Bill Courtie has used this particular way of camera work to zoom in and out the images, photographs. He used this method when one of the soldiers’ friend death. He zoomed in form groups photograph to his face. Whilst zooming, we can hear the solider is saying, “ I still see his face, I’ll never forget him.”
The voices of the actors, including Robin Williams. All these actors were perfectly matched to the pictures and footage. All points in the movie, I never can distinguish whose voice was reading the letter and was too involved to try to make a distinction. At times I caught myself thinking the actual persons who wrote the letters were reading it, which tugged at my heartstrings even more. When like PFC Raymond Griffith, who was later killed, in a letter spoke of how lucky he was to not get hurt during a firefight. For me this was the turning point of the documentary because the bodies of the American soldiers started piling up and the letters home became gruesome and lost any hope of winning the war or go home, example such as, “I hate this place” “ I’m afraid to die, the days just go, can’t sleep, dreaming to go home!” Although some of the teams has gone back to America at the end but some white and black soldiers can’t be friends no more due to the rascism.
The music also helped to convey the message throughout the documentary. The song lyrics were a reflection of the attitude and fears of the men. It included “ wipe out” by the Sufaris, “ Are you Experienced?” by Jimmy Hendrix and “ Beat goes on” the protest song. The lyrics are the speech of the soldier’s example such as “ Sometimes I feel lonely, no one cares for me.” “ Take me to an airport, put me on a plane, I got no expectation to see this place again. One was a rich man, but now I’m so poor.” From this part of lyrics, it had clearly reflected how much the soldiers want to go home. And how their lives have been affect by this meaningless war.
Bill Couturie uses sequences as well to convey this important message of this. At the beginning of the documentary, it showed Surf's up, and the Beach Boys are singing. American kids dive into the waves and come up wet and grinning, and there's a cooler of beer waiting under the palm trees, with the DJ saying” If the heat doesn’t kill you then a jammed weapon will?” which make it looks like Vietnam is going to be a fun place. The opening scenes of "Dear America: Letters Home from Vietnam" are so carefree, so light hearted, that it doesn't even seem strange that most of the soldiers look exactly like the kids they are - high school graduates drafted straight into war.
On the soundtrack, we hear the voices of these soldiers, in the words they wrote home. They speak of patriotism, of confidence, of new friendships. In their letters there is a sense of wonder at this new world they have found, a world so different from the American cities and towns they left behind. And then gradually the tone of their letters begins to change.

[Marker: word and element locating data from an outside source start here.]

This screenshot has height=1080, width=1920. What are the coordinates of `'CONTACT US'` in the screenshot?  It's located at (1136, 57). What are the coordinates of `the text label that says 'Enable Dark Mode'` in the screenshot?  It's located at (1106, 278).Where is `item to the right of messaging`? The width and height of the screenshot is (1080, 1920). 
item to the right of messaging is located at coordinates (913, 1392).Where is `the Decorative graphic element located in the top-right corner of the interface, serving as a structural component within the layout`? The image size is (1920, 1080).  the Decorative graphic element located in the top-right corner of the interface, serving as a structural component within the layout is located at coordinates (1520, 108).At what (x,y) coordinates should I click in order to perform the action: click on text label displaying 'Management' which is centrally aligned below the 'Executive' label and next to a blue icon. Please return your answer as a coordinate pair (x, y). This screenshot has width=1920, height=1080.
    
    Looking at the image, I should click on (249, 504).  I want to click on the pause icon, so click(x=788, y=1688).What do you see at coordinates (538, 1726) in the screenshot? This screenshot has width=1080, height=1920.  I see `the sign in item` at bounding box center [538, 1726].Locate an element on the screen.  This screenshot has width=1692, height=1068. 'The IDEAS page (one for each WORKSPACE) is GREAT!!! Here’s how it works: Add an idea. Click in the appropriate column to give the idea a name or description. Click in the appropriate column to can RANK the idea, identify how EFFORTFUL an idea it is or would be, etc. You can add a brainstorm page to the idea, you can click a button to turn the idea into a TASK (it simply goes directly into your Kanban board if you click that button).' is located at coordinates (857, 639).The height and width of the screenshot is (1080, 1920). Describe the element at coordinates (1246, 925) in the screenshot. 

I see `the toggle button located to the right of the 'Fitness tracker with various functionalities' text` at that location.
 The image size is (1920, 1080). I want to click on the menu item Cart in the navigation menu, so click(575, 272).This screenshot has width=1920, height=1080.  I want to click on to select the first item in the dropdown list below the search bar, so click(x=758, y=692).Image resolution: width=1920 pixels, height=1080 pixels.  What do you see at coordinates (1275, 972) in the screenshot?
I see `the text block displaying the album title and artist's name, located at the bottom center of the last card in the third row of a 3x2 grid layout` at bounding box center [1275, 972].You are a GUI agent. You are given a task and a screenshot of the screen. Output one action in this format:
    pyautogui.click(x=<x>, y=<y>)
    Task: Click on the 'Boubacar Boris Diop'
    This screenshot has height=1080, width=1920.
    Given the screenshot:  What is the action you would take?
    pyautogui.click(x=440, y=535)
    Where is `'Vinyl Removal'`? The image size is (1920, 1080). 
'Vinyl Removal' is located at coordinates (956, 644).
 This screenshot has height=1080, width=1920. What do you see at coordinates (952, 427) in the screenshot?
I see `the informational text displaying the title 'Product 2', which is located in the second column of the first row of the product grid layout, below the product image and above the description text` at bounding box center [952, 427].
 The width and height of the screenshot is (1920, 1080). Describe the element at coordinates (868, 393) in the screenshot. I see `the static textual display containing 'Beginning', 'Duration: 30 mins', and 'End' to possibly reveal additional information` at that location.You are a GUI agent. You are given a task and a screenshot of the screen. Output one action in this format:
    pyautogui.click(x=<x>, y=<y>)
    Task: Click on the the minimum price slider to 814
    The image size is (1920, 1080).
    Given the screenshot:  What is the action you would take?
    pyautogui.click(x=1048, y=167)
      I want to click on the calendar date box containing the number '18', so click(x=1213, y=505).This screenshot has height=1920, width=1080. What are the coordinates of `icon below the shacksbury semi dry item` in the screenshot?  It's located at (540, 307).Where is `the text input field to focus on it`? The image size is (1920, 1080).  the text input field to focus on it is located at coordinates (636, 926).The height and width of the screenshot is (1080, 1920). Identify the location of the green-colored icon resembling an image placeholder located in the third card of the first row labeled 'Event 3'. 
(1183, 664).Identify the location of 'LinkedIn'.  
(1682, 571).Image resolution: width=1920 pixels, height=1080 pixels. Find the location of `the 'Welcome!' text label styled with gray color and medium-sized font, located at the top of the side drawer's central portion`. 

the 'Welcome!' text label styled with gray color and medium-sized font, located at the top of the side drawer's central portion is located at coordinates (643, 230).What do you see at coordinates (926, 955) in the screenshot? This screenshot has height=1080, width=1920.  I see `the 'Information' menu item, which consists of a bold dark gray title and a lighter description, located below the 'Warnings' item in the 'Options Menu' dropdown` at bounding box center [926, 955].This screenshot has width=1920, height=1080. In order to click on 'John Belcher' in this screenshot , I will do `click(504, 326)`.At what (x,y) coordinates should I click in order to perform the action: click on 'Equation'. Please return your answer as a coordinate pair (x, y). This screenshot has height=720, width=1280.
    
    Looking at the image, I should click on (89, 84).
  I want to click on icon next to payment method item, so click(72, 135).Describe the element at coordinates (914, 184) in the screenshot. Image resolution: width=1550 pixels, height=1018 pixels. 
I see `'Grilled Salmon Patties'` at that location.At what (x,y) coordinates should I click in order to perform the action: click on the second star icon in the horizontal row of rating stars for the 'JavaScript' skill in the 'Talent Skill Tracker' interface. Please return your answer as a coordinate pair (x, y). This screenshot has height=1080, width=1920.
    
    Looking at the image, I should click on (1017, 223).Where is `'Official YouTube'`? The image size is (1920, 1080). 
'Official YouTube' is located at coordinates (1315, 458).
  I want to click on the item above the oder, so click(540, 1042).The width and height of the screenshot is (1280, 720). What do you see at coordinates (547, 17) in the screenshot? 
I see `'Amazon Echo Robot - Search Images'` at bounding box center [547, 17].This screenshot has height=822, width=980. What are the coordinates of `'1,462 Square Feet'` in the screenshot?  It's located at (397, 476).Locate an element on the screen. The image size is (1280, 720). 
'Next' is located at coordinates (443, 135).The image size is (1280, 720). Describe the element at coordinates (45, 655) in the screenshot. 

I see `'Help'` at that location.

There also another important sequence at the end of the documentary. The heartbreaking flash-forward to the Vietnam War Memorial in Washington, D.C., 15 years later, and we hear Bruce Springs teen’s "Born in the USA" as one of the actress reads from a letter that the mother of a dead veteran left at the foot of the wall of names:
Dear Bill,
Today is Feb. 13, 1984. I came to this black wall again to see and touch your name, William R. Stocks, and as I do I wonder if anyone ever stops to realize that next to your name, on this black wall, is your mother's heart. A heart broken 15 years ago today, when you lost your life in Vietnam.
They tell me the letters I write to you and leave here at this memorial are waking others up to the fact that there is still much pain left, after all these years, from the Vietnam War.
This I know. I would rather have had you for 21 years, and all the pain that goes with losing you, than never to have had you at all.
Mom
There are moments here that cannot be forgotten, and most of them are due to the hard work of the filmmaker, director Bill Couturie, who has not taken just any words and any old footage, but precisely the right words to go with the images. Couturie began with an anthology of letters written home by U.S. soldiers in Vietnam. At the end of the documentary, there is a unforgettable speech “ one thing that worries me...will people want to hear about it? Or will they want to forgot the whole thing happened?” Which also had helped to convey this special message of this documentary “ Never forget the soldiers has involved in this meaningless War.”